Developers issue OpenSSH alert

Open source developers yesterday warned of a significant vulnerability in OpenSSH, a tool that ships with many Linux and Unix flavours.

The details of the hole have not been made public because a patch is not yet available, but the secrecy of the developers has caused a schism in the open source community.

Yesterday, Theo de Raadt, lead developer for OpenSSH, a free tool that many administrators use as a secure alternative to Telnet and FTP, announced a significant remotely exploitable vulnerability.

Even version 3.3 of OpenSSH, released only days ago, is vulnerable.

But de Raadt has not announced the finer points of the vulnerability because a patch has to yet be made available.

He insisted that details would be released on Thursday to give distributors time to get updated versions of the tool together before hackers get their hands on exploit code.

In the meantime, de Raadt has detailed a workaround that will secure a system running OpenSSH, although it may break some functionality in the tool.

He recommends enabling privilege separation on the server, which essentially splits OpenSSH into two processes. One process talks to the network, without privilege; the other controls the decision making and hands out privileges as necessary.

The end result is that a hacker gains nothing by compromising the 'front line' process.
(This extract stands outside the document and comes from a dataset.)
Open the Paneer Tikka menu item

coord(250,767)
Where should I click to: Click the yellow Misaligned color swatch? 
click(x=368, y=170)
De Raadt has been pushing to make privilege separation a de facto standard in distributions which include OpenSSH, but said in his announcement yesterday that he had met with consternation in the open source community.

"We've been trying to warn vendors about the need for privilege separation, but they really have not heeded our call for assistance. They have basically ignored us," he said in an email to the community.
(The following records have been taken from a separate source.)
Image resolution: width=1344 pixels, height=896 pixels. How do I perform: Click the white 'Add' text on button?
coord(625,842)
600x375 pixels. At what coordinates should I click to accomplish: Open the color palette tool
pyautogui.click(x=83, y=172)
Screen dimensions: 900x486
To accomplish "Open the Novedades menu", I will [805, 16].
"Some, like Alan Cox, even went further stating that privsep was not being worked on because 'nobody provided any info which proves the problem, and many people don't trust you Theo'."
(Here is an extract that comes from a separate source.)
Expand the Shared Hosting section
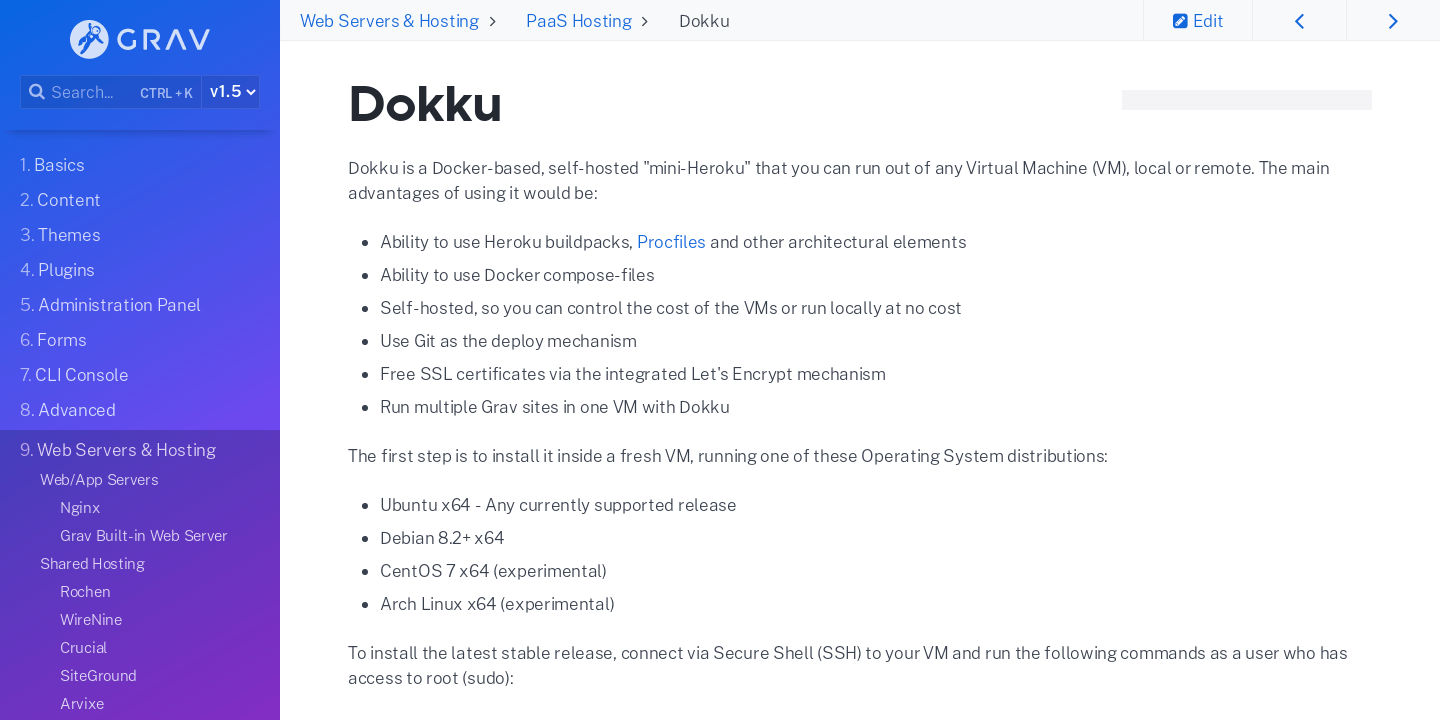The image size is (1440, 720). (92, 563)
Apparently, Cox, who is Linus Torvalds's right hand man, even suggested that de Raadt "might be feeding everyone a Trojan".

De Raadt added: "Hewlett Packard's representative was downright rude, but that is OK because Compaq is retiring him. None of them has helped the OpenSSH portable developers make privsep work better on their systems."

The OpenSSH developers hope to have a patch available by Friday, if the vendors co-operate. "Then on Tuesday or Wednesday the complete bug report with patches, and exploits soon after I am sure, will hit Bugtraq," said de Raadt.